Conquanto este princípio estimule a livre concorrência, é certo que determinadas atividades são exercidas exclusivamente pelo Estado, caracterizando o seu monopólio sobre elas. Uma vez mais, o Estado pretende com isto privilegiar a sua soberania. É o caso daquelas atividades previstas nos artigos 177 da CF.

A preocupação com a livre concorrência não veio para proteger o empreendedor, mas sim o mercado consumidor. Portanto este princípio reforça o de proteção ao consumido. Nas palavras de RIZZATO (2005:63):

"A livre concorrência é essencialmente uma garantia do consumidor e do mercado. Ela significa que o explorador tem de oferecer ao consumidor produtos e serviços melhores que os de seu concorrente. Essa obrigação é posta ad infinitum, de forma que sempre haja melhora. Evidente que esse processo de concorrência se faz não só pela qualidade, mas também por seu parceiro necessário: o preço. Todo elemento concorrencial na luta pelo consumidor é o duplo ‘qualidade/preço’"

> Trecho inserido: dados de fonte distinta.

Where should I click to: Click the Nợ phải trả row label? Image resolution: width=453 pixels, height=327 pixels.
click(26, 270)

A proteção ao consumidor decorre do princípio da dignidade da pessoa humana. A produção de bens em serviços não é um fim em si mesma, nem tampouco existe apenas para gerar lucro aos agentes econômicos. Ela é realizada visando o consumidor. A riqueza produzida por um país só tem sentido se distribuída entre as pessoas, estejam elas na qualidade de consumidoras ou de trabalhadores.

Assim, a Constituição Federal procurou proteger a parte hipossuficiente do todo este processo. A parte que não tem como interferir no processo produtivo e é obrigada a adquirir bens e serviços nas condições em que são colocados no mercado. Se ela não pode interferir, tem que ser preservada. O Código de Defesa do Consumidor, aprovado em decorrência desta previsão constitucional, é um dos mais avançados instrumentos de proteção e revolucionou as relações consumidor/fornecedor.

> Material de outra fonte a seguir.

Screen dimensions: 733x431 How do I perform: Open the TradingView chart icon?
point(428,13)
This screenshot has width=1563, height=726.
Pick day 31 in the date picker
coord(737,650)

Do mesmo modo, a atividade econômica não pode ignorar os riscos que ela acarreta ao meio ambiente [07]. O desenvolvimento econômico deve ocorrer de forma sustentável. Os limites deste desenvolvimento são definidos pelo grau de ameaça à espécie humana. Não basta suprir as necessidades das pessoas. Este objetivo tem que vir acompanhado de uma preocupação com as gerações futuras.

Esta exploração dos recursos naturais (hídricos e minerais) deve ser controlada pelo Estado. Ao capital, pouco importa se as extrações destes recursos ou a poluição do solo e da atmosfera terrestre causem algum dano ao meio ambiente e para as gerações futuras. Estas preocupações, em geral, não geram nenhum lucro imediato. Apesar disto, a Constituição Federal também impõe à coletividade o dever de defender o meio ambiente ecologicamente equilibrado (artigo 225) e faz isto de forma coercitiva, tipificando como crime condutas lesivas ao meio ambiente [08].

O princípio da defesa do meio ambiente nos remete para outros dois: o da propriedade e o da função social da propriedade. Ao descrever estes dois princípios sucessivamente, o legislador constitucional demonstra a sua preocupação em garantir o respeito ao direito à propriedade privada, mas, logo a seguir, a função social da propriedade.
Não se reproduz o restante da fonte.